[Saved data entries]
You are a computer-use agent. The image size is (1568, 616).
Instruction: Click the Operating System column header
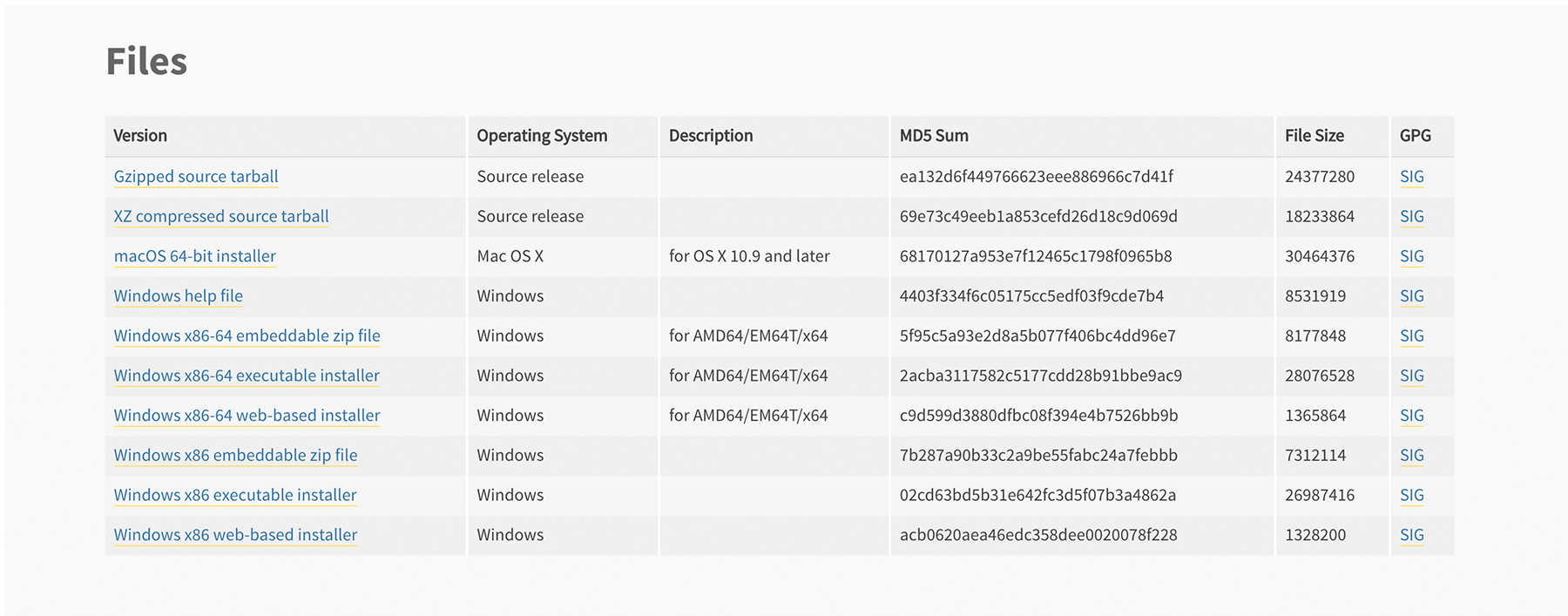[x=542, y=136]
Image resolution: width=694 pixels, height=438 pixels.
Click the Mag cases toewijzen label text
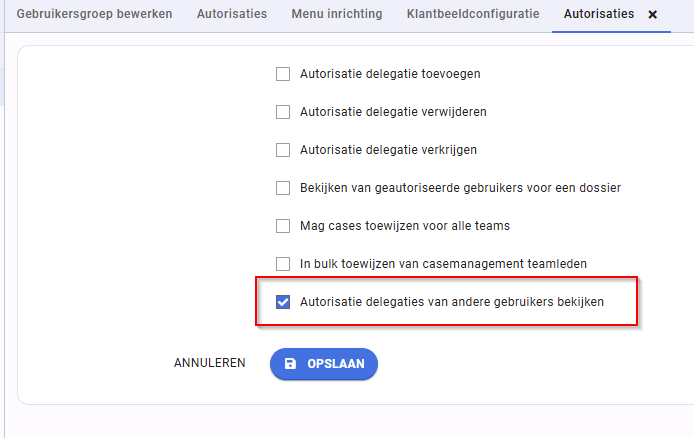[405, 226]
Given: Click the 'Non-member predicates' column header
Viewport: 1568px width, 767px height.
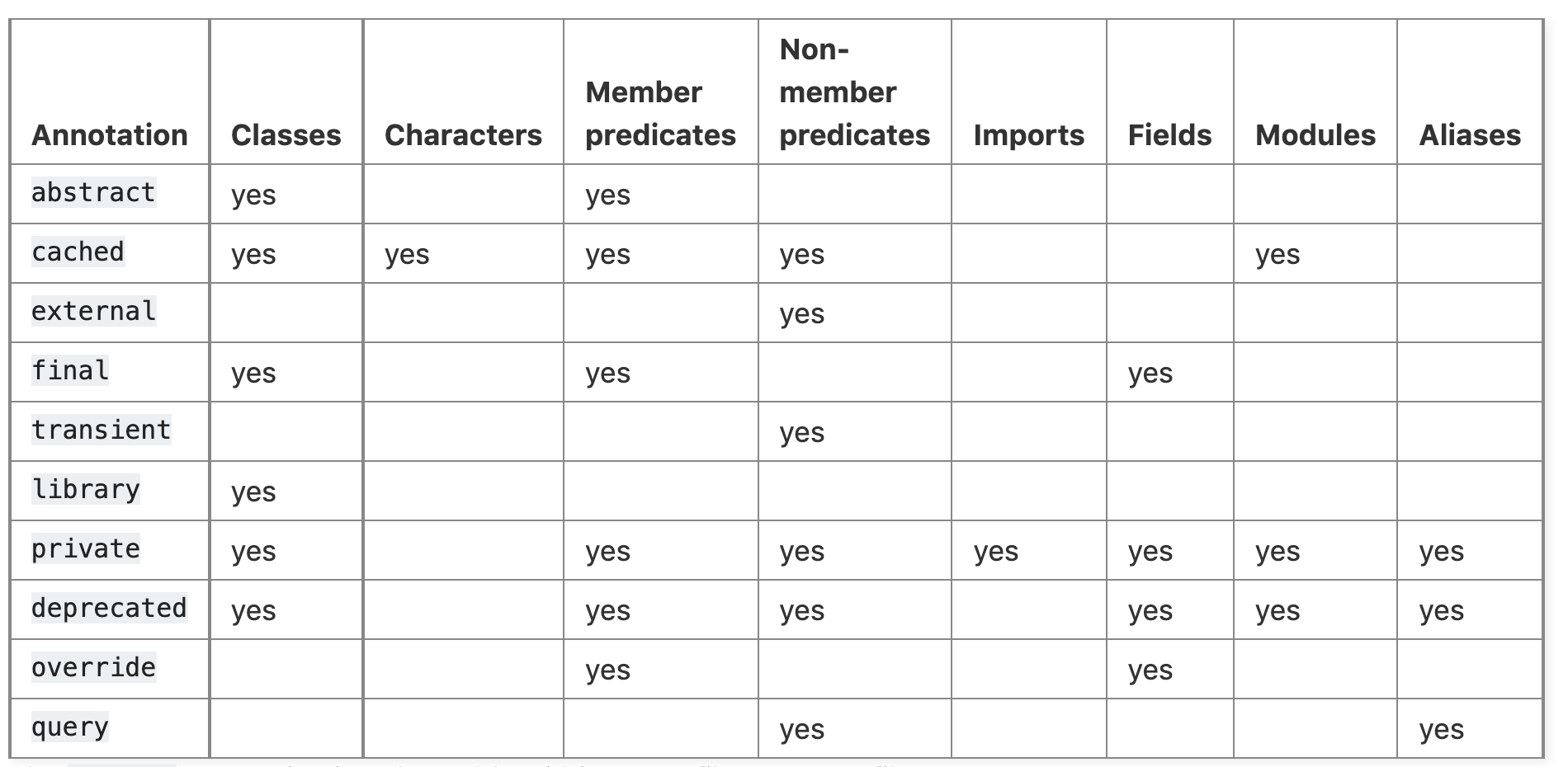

Instructions to follow ->
Would you please print only the lines running from the one with "Instruction: Click the" to the final line of the entries above, exactly as written and without pictures?

Answer for the task ->
Instruction: Click the Operating System column header
[x=542, y=136]
Image resolution: width=694 pixels, height=438 pixels.
Click the Mag cases toewijzen label text
[405, 226]
Given: Click the 'Non-member predicates' column header
Viewport: 1568px width, 767px height.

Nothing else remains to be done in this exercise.